[Collected data]
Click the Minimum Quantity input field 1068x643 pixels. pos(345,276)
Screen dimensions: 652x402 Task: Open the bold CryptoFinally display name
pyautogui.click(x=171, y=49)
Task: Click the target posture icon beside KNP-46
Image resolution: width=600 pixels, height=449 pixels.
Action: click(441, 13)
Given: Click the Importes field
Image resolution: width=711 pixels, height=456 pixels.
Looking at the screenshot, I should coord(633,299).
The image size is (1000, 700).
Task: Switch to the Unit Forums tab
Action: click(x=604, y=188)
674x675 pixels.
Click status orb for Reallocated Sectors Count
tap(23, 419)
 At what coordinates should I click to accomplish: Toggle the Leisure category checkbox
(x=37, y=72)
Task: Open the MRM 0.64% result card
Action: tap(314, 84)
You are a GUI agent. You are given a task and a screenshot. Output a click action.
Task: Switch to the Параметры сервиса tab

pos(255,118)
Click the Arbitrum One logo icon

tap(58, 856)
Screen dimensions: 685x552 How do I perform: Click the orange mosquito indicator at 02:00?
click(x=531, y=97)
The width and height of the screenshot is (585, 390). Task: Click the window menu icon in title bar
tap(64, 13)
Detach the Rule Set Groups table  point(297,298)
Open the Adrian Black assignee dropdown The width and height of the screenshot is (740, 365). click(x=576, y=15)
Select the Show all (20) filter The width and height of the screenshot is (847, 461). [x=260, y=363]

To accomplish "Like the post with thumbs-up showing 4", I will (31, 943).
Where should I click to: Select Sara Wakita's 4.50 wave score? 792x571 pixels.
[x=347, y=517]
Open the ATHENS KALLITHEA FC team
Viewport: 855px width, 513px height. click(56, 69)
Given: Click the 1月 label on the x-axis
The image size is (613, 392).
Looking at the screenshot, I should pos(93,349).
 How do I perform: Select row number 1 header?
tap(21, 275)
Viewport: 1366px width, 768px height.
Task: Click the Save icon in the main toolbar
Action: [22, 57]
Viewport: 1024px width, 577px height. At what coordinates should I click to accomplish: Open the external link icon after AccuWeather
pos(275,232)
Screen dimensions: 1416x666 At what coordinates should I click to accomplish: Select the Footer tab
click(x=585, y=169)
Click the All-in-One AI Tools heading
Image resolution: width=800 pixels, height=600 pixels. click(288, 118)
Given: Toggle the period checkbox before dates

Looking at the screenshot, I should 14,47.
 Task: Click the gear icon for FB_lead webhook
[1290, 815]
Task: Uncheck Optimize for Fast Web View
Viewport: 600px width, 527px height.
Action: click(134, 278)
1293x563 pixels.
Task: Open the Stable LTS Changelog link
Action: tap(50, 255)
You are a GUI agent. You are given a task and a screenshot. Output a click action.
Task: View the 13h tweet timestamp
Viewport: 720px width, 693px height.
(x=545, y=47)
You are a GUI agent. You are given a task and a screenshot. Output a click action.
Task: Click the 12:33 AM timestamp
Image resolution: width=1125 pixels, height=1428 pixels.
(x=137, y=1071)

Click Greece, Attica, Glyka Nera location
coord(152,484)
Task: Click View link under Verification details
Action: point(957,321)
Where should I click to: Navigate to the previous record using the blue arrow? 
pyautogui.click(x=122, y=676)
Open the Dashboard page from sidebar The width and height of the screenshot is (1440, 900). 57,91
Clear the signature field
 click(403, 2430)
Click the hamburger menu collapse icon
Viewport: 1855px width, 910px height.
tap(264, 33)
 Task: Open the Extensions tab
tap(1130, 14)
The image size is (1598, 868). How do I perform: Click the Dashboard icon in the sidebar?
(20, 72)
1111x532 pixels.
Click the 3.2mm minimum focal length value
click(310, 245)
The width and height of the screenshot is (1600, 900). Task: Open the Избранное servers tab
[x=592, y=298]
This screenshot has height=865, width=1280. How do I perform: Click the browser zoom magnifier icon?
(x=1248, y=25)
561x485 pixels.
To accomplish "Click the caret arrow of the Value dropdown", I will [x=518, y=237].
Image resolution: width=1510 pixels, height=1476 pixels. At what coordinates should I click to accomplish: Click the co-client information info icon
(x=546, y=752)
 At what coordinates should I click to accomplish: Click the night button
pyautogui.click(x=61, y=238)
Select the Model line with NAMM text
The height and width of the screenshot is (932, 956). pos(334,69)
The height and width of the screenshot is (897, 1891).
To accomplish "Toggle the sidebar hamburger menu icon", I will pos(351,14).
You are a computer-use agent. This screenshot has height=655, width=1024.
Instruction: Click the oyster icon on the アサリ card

[What is expected]:
Find every line of the data that includes the string "will". Copy each of those lines.

[Answer space]:
To accomplish "Like the post with thumbs-up showing 4", I will (31, 943).
To accomplish "Click the caret arrow of the Value dropdown", I will [x=518, y=237].
To accomplish "Toggle the sidebar hamburger menu icon", I will pos(351,14).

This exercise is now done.